* **What is needed**:
Whatever pictures the entries hold, omit them, and output exactly the lines from the one containing "The image size is (800, 528)." through the final line.
+++ Given records +++
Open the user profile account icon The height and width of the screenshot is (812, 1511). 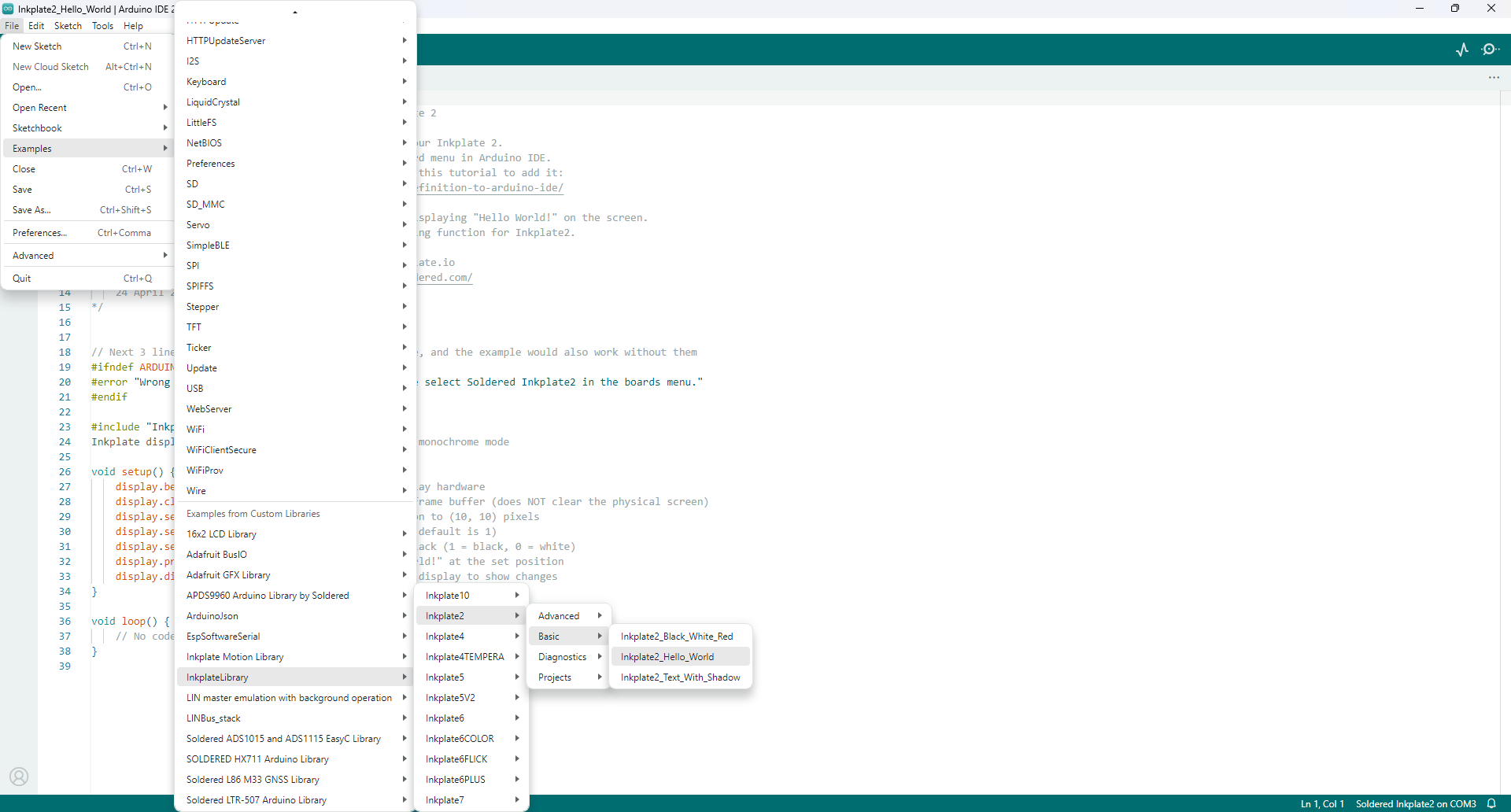point(19,777)
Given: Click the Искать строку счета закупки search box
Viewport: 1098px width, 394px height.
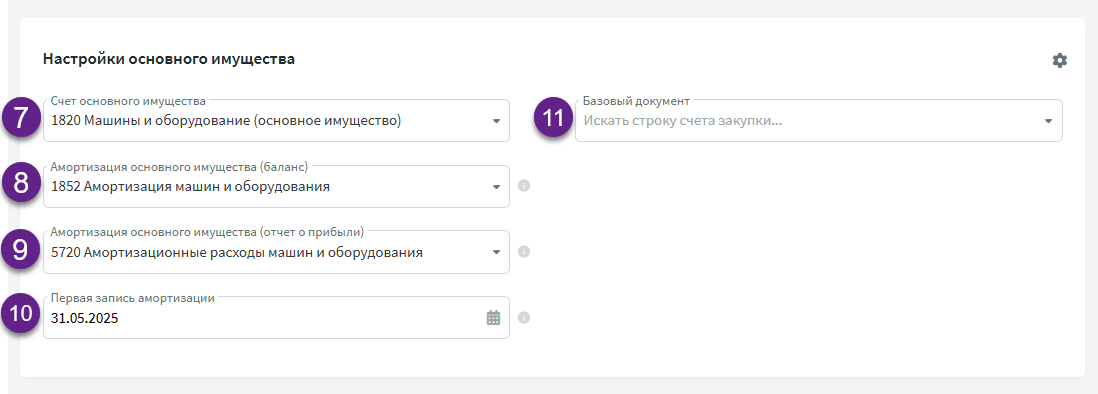Looking at the screenshot, I should [x=819, y=120].
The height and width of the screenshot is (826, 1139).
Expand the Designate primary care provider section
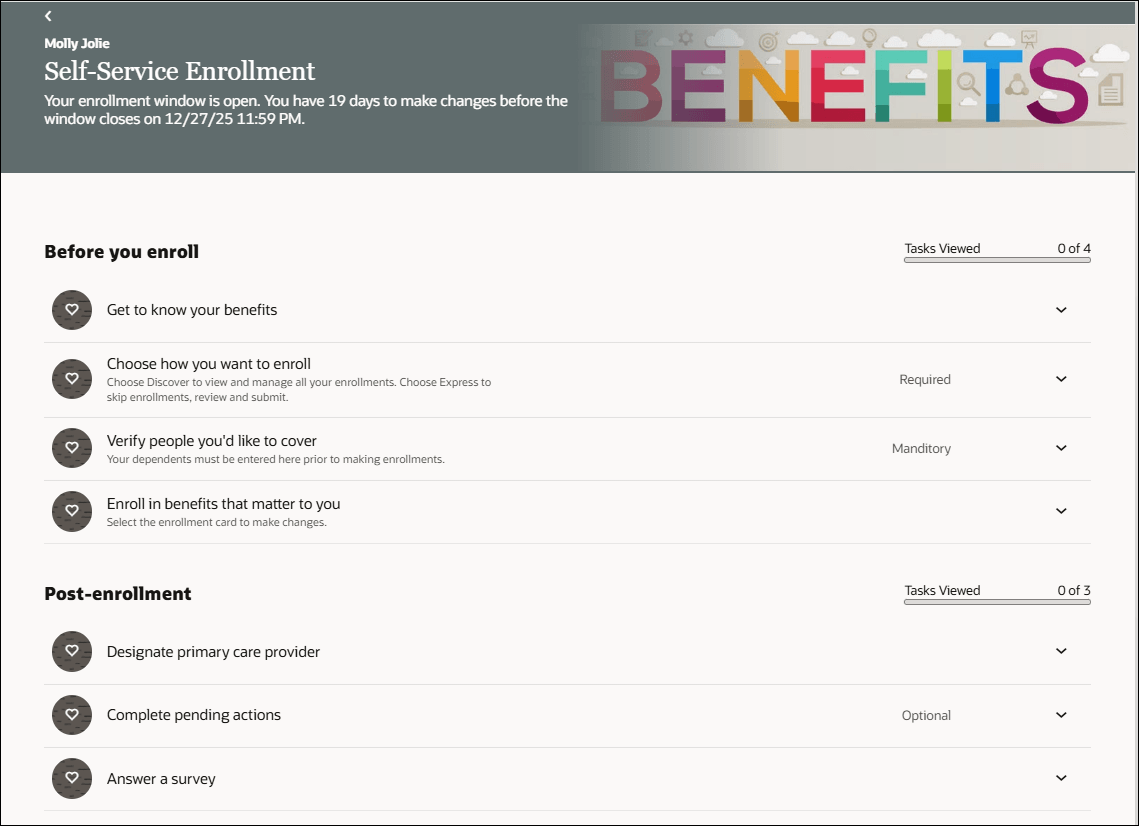tap(1061, 651)
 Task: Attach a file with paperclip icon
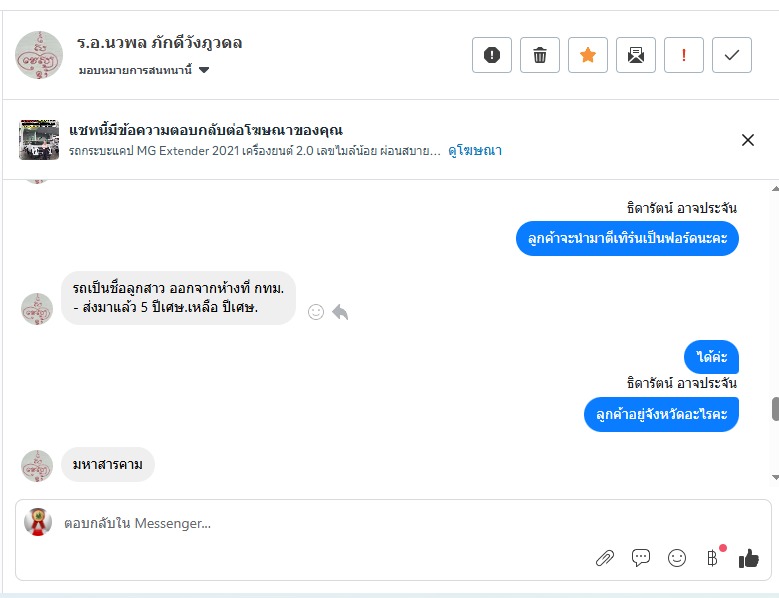tap(605, 558)
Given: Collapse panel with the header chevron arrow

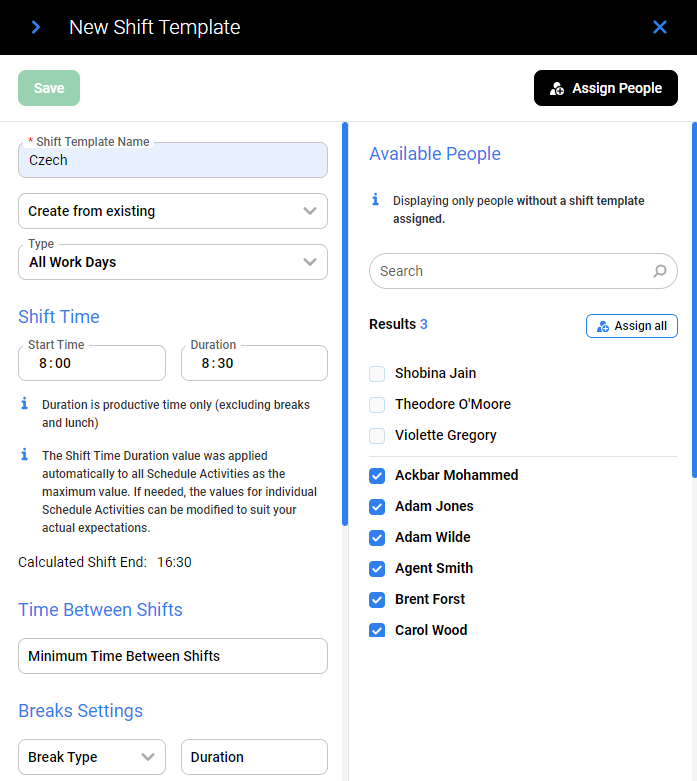Looking at the screenshot, I should (36, 27).
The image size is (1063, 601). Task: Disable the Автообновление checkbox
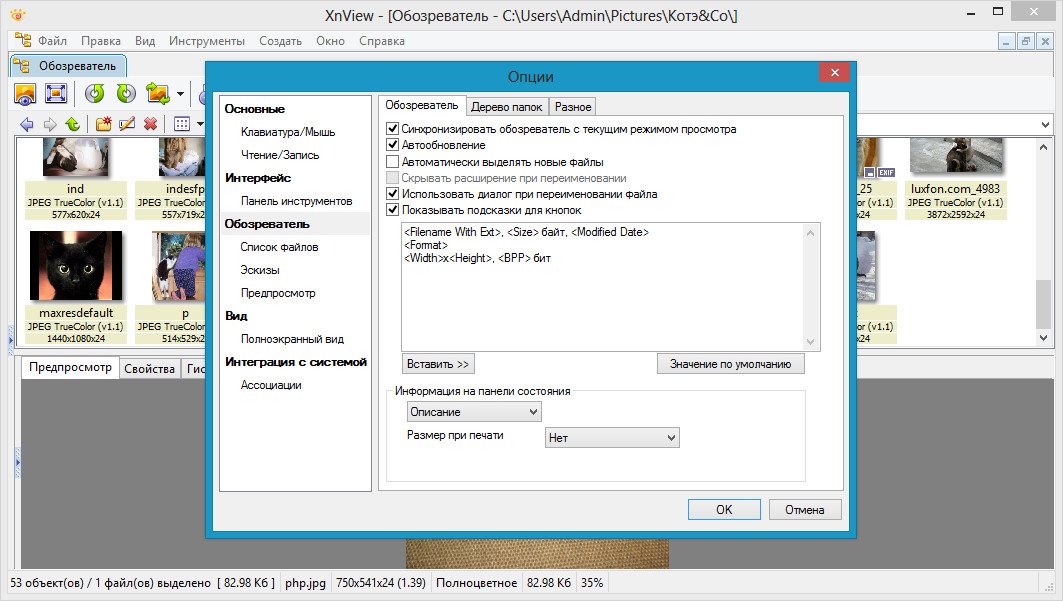[392, 145]
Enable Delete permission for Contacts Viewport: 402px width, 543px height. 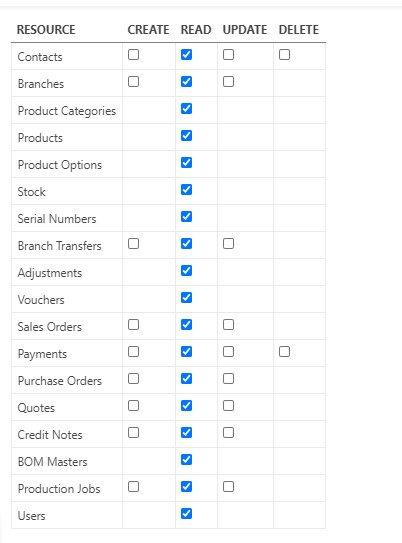click(284, 55)
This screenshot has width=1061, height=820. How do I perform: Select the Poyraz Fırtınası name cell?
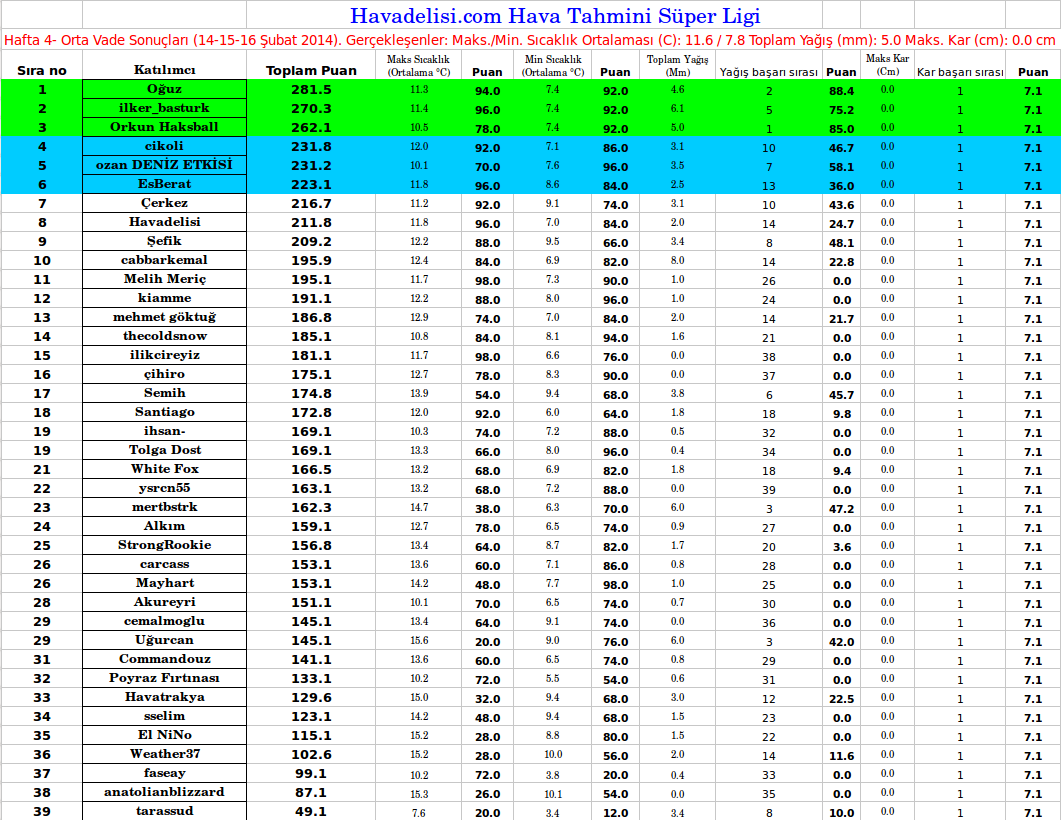[164, 679]
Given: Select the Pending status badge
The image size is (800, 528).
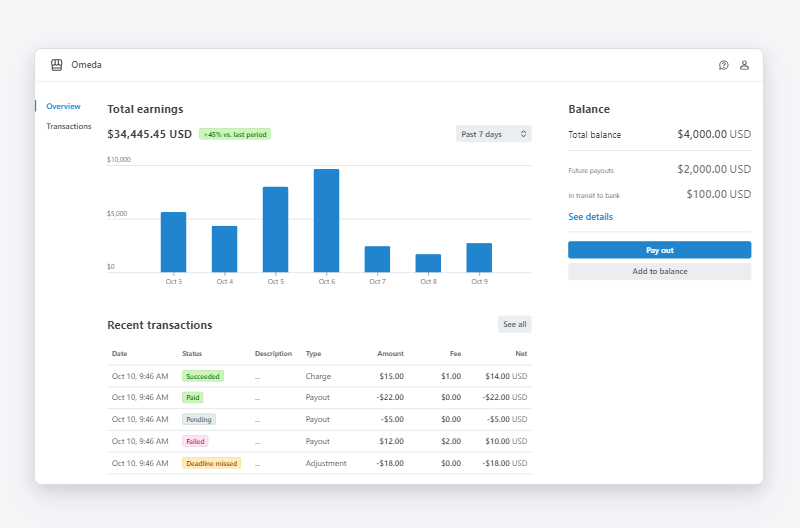Looking at the screenshot, I should 198,419.
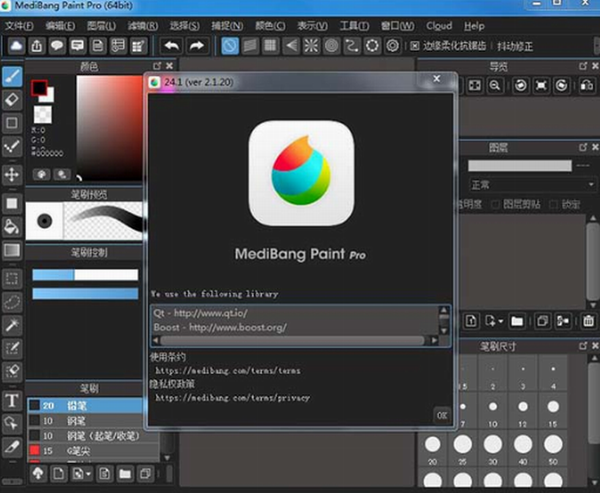Click the Redo arrow in toolbar

tap(197, 46)
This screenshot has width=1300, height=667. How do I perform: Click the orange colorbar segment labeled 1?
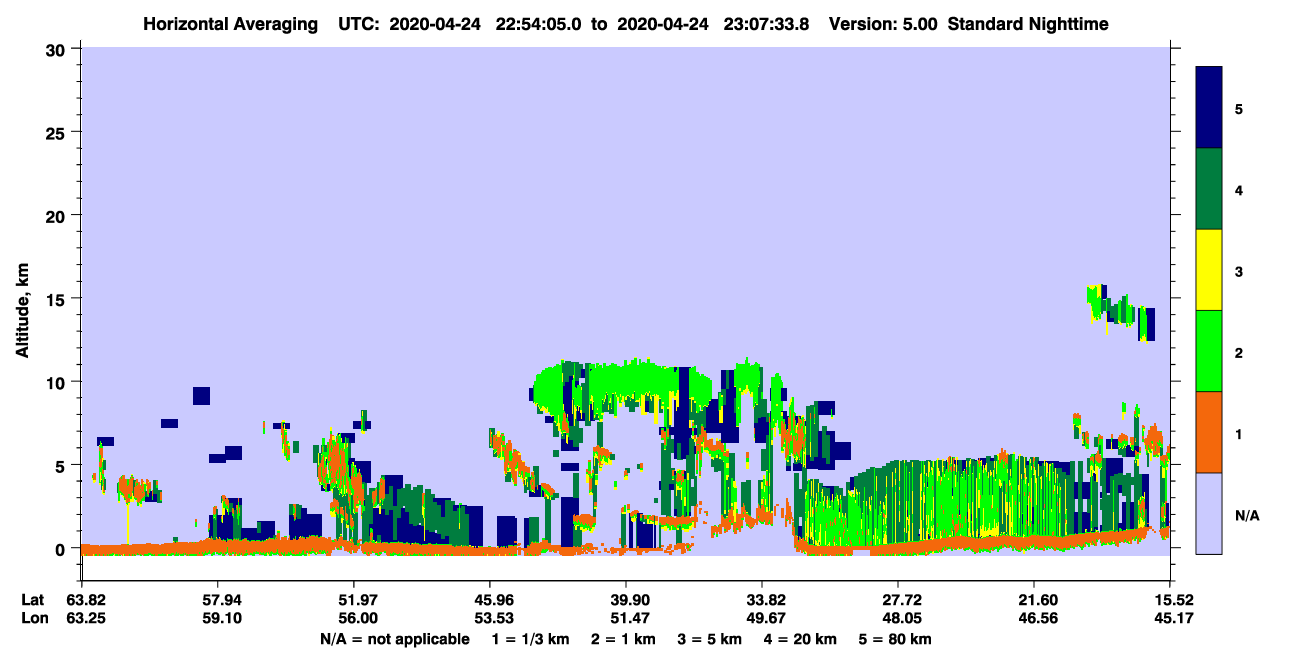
+++
* **Exercise answer**:
The image size is (800, 528).
Looking at the screenshot, I should 198,419.
Click the Redo arrow in toolbar

tap(197, 46)
This screenshot has width=1300, height=667. How do I perform: Click the orange colorbar segment labeled 1?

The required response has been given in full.